Tagué sur le buste de Dalida dans le XVIIIe arrondissement ou inscrit sur une banderole en tête de cortège, ACAB s’invite désormais au coeur des mouvements de contestation. Comme dans le monde des ultras, sa démocratisation est liée à certains épisodes récents ayant impliqué les forces de l’ordre. Le 16 octobre 2012 est lancée l’opération César, dont l’objectif est l’évacuation de la ZAD de Notre-Dame-des-Landes. En plus d’être un fiasco, l’opération est émaillée par des scènes de violences policières envers les opposants au projet. Deux années plus tard, la mort du jeune militant Rémi Fraisse, tué par une grenade offensive jeté par un gendarme mobile lors d’une manifestation contre le barrage de Sivens, cristallise encore plus les tensions envers la police. Plus récemment, l'agression du jeune Théo à Aulnay-Sous-Bois a remis de l’huile sur le feu.

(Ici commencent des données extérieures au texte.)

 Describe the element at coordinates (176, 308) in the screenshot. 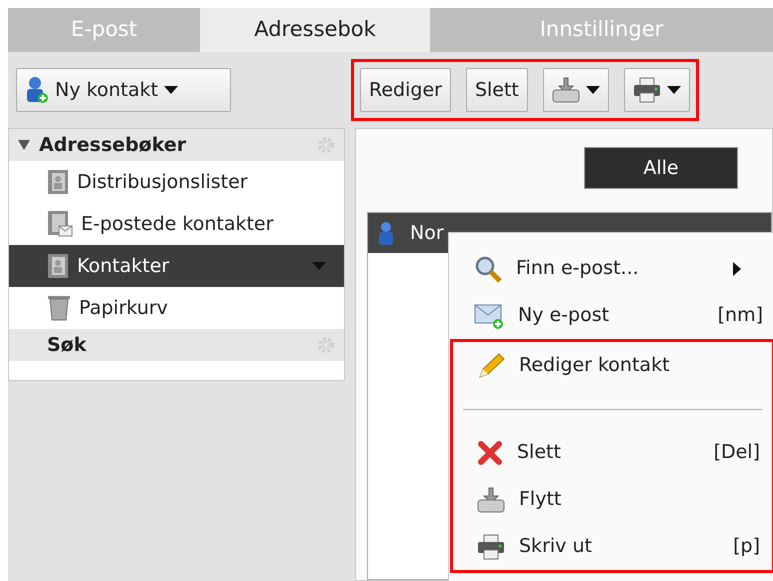

I see `sidebar-item: Papirkurv` at that location.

Sylvaine Bulle, professeure de sociologie à Paris, spécialisée dans la violence politique et les mouvements de contestation, s’intéresse à l’utilisation d’ACAB dans les mouvements autonomes. Pour elle, dans ce milieu, ce diminutif cache quelque chose de plus profond qu’une simple haine des forces de l’ordre. « ACAB, ce n’est pas "tout le monde déteste la police", c’est beaucoup plus politique. C’est cibler la police en tant qu’obstacle à l’insurrection et en tant que reflet extrêmement fort d’un ordre politique qui est trouble, chancelant mais que l’on veut attaquer. »

Aujourd’hui, le terme ACAB s’éloigne souvent de son sens premier : certains militants altermondialistes l’ont modifié en « All Capitalists Are Bastards » et certains groupes d’extrême-droite l’utilisent sous la forme « Anarcho communist are bastards ». Au sein des mouvements autonomes, il est détourné « dans le but d’utiliser la dérision, l’humour et le surréalisme comme un langage de guerre », révèle Sylvaine Bulle. Pas sûr que cela fasse rire tout le monde.